Qué tienen que ver estos volúmenes, se preguntarán, con santa Catalina Thomàs. Pues, nada menos que su propietario: Mn. Joan Salvador Abrines (1534?-1594). «Est ―dice su exlibris en la guarda del primer tomo―, admodu[m] R[everen]di D[omi]ni Jo[hann]is Abrines P[resbite]ri et Canonici Almae sedis Maj[oricensis] 1575». Si detrás de todo gran hombre ―se dice habitualmente― hay una gran mujer, detrás de toda santa suele haber también un gran confesor; que se lo digan a santa Teresa por aquellos mismos años.
Don Joan Salvador Abrines fue el confesor y director espiritual de nuestra Catalina, después de haberse formado a los pies de otro gigante en santidad, el obispo agustino Tomás de Villanueva, de cuyas manos recibió las órdenes, ejerciendo como capellán suyo hasta que volvió a la isla (1555).
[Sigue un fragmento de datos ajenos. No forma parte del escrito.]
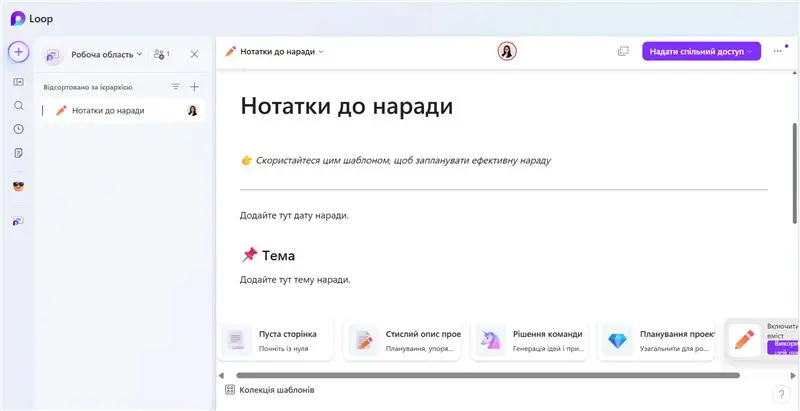Open the search icon in left rail
Viewport: 800px width, 411px height.
click(18, 105)
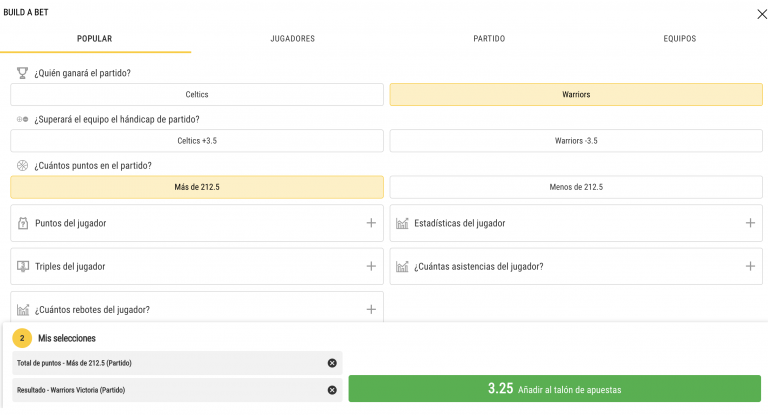This screenshot has width=768, height=415.
Task: Remove the Total de puntos selection
Action: pyautogui.click(x=332, y=363)
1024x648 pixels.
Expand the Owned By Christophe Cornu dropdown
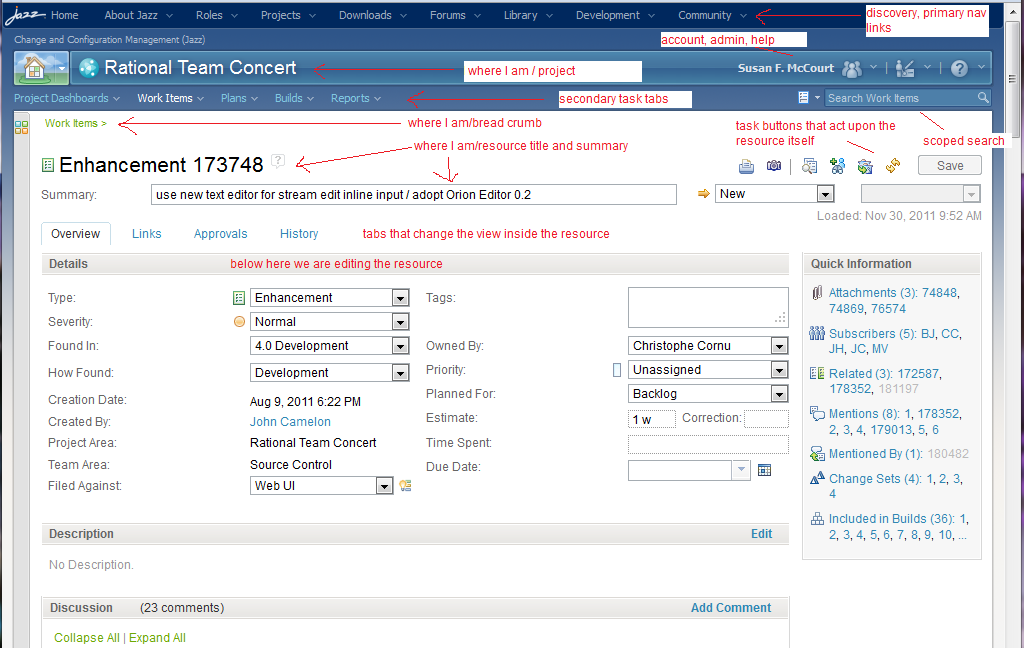778,346
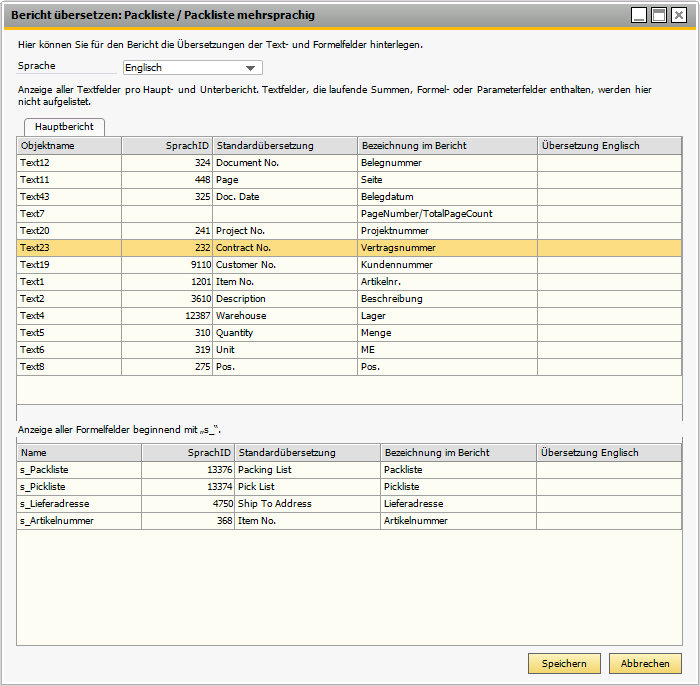Screen dimensions: 700x686
Task: Click Übersetzung Englisch cell for Vertragsnummer
Action: (x=609, y=248)
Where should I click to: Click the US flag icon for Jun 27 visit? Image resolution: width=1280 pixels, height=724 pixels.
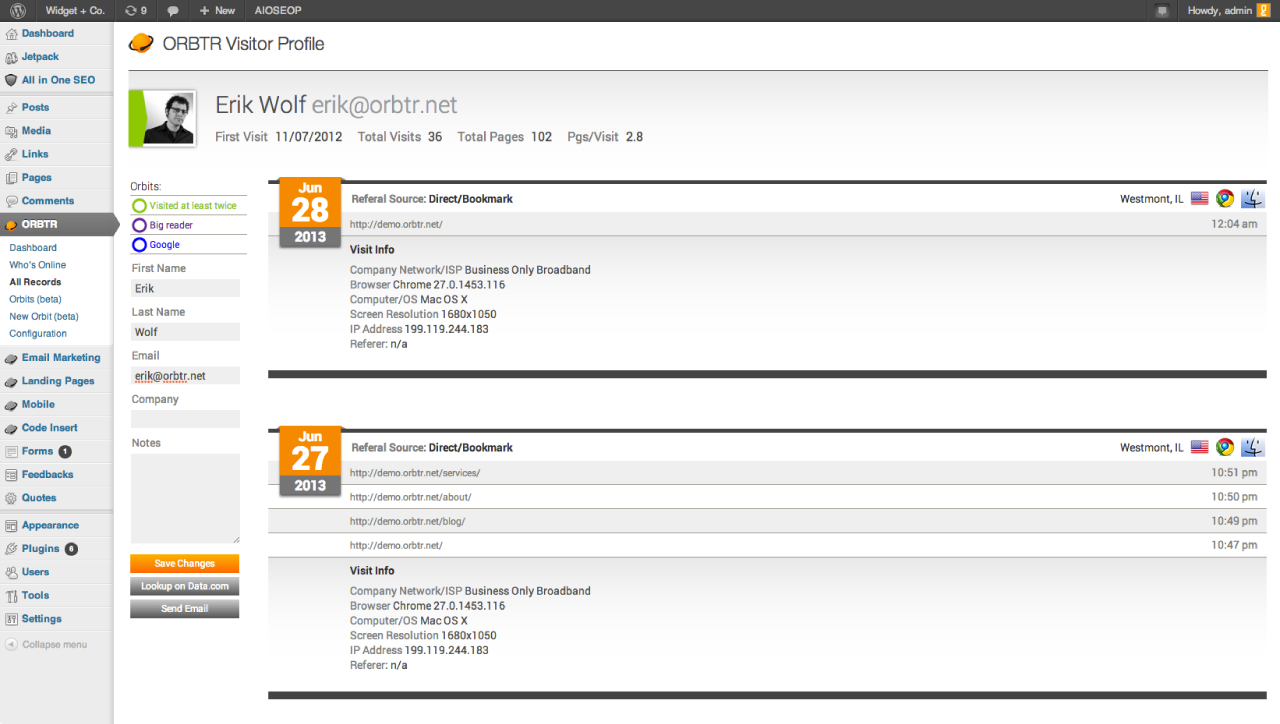pyautogui.click(x=1199, y=448)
No es de extrañar, por eso, que a su vuelta se dedicara a impartir clases de Escritura, siendo esos los vientos que soplaban en la reformada orden agustiniana, ni que sor Catalina, recién profesa en las canonesas de san Agustín, le eligiera como confesor.
Tampoco es de extrañar que estos volúmenes lleven, sobre el lomo, las marcas de su paso por la antigua biblioteca de los jesuitas de Montesión: don Juan fue uno de los prohombres de la ciudad que favorecieron la venida de los hijos de san Ignacio, así que quién mejor que ellos para conservar sus libros. Estos los adquirió, como se ve, el año posterior al de la muerte de la santa. Y, aunque no se puede decir, por eso, que le sirvieran en la guía de su dirigida, esta era, desde luego, la teología que estaba detrás de su praxis (si se hizo con la Suma antoniniana es que manejaba ya el Confesional del obispo florentino), y los manejó sin duda cuando redactó la hagiografía de sor Catalina que luego publicaría ―retocándola hasta no sabemos qué punto― Bartomeu Valperga en 1617. Sacerdote de consejo siempre inspirado (también al servicio de la Inquisición) y predicador exitoso entre los mahometanos, marchó de esta vida como vino, sin hacer ruido: nada sabemos de su lugar de nacimiento, a pesar de habérselo rifado distintos pueblos de la isla cuando la santidad cotizaba al alza, ni dónde está enterrado en la Catedral, a pesar de lo mucho que se lo buscó. Todo lo que podemos decir es que, entre uno y otro momento, vivió, como decía el Apóstol, escondido con Cristo en Dios.
¡Feliz Pascua y feliz Día del Libro!